------ EXCERPTED PASSAGE

In a quiet, sunlit corner of Abuja, surrounded by notebooks filled with code, policy frameworks, and philosophical reflections, Osemeke speaks with the calm precision of someone who has long navigated the uneasy border between technology and morality.
“I’ve always believed technology should serve humanity, not the other way around,” she says, her tone both steady and searching. “The real challenge isn’t building smarter machines. It’s ensuring those machines reflect our best human values, not our worst biases.”
Osemeke’s dual roles at HUGE and Balance place her at the intersection of ethics, data, and design. Her work focuses on one urgent question: how can intelligence, artificial or otherwise, be made fair?
At Balance, a health-tech research company spun out of HUGE, Osemeke leads a team developing what may become the world’s most diverse dermatological dataset. The project captures underrepresented skin types across Africa to correct racial bias in medical AI.

------------

THINGS TO DO ▸
a. According to the profile of Osemeke, what does the dataset being developed at Balance capture?
b. Extend the profile of Osemeke with a few more paragraphs, starting after its final sentence.

------ MATERIAL PROVIDED

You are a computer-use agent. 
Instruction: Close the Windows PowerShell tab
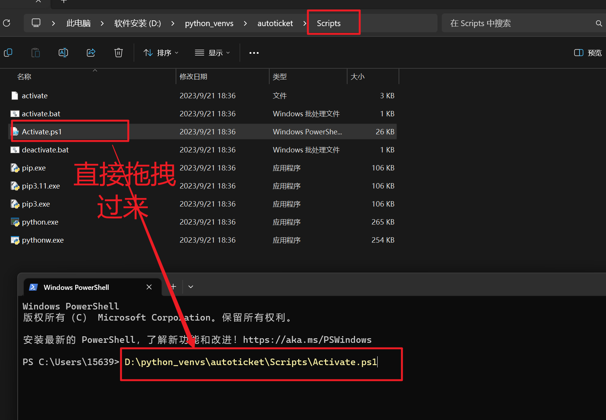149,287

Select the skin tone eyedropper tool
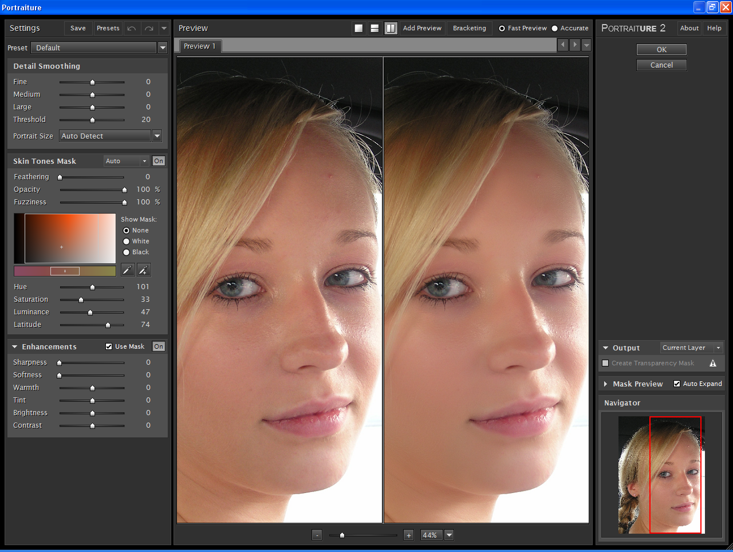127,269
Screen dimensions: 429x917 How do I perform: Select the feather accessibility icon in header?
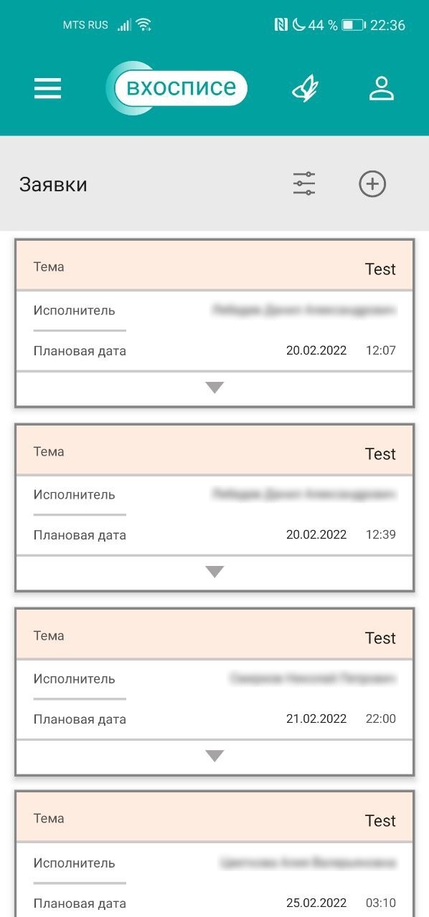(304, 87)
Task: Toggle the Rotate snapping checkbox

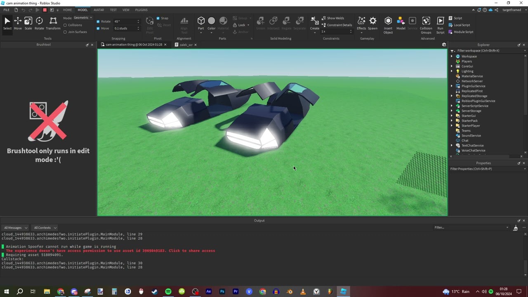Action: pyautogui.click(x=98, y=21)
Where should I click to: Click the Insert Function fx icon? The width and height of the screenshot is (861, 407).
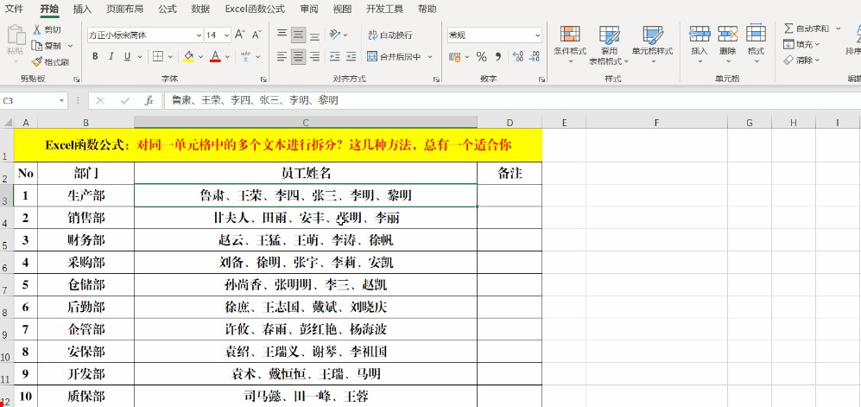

------------

RESPONSES PER TASK ▸
a. It captures underrepresented skin types across Africa.

b.
“Bias in healthcare algorithms isn’t abstract,” she explains. “It can mean someone’s condition goes undetected because their skin tone wasn’t part of the training data. At Balance, we’re not just collecting data. We’re reclaiming visibility.”
Rigor and conviction have shaped her path. Before her current roles, Osemeke led data-governance efforts that earned HUGE one of the highest certifications from the Nigeria Data Protection Commission. Today, she guides the company’s pursuit of clearance from the National Health Research Ethics Committee (NHREC) for its cross-continental data projects.
“Governance isn’t red tape,” she insists. “It’s empathy in structure. It’s the courage to ask who benefits, who is left behind, and to build systems that answer those questions honestly.”
Beyond her corporate and research work, Osemeke is also a mentor. She is one of only a few women shaping Africa’s emerging AI-ethics ecosystem. Her message to young technologists is simple yet profound:
“Don’t chase titles. Chase clarity. The best leaders are consistent. They build frameworks others can stand on.”
When asked what sustains her optimism in a field often marked by bias and inequality, she pauses.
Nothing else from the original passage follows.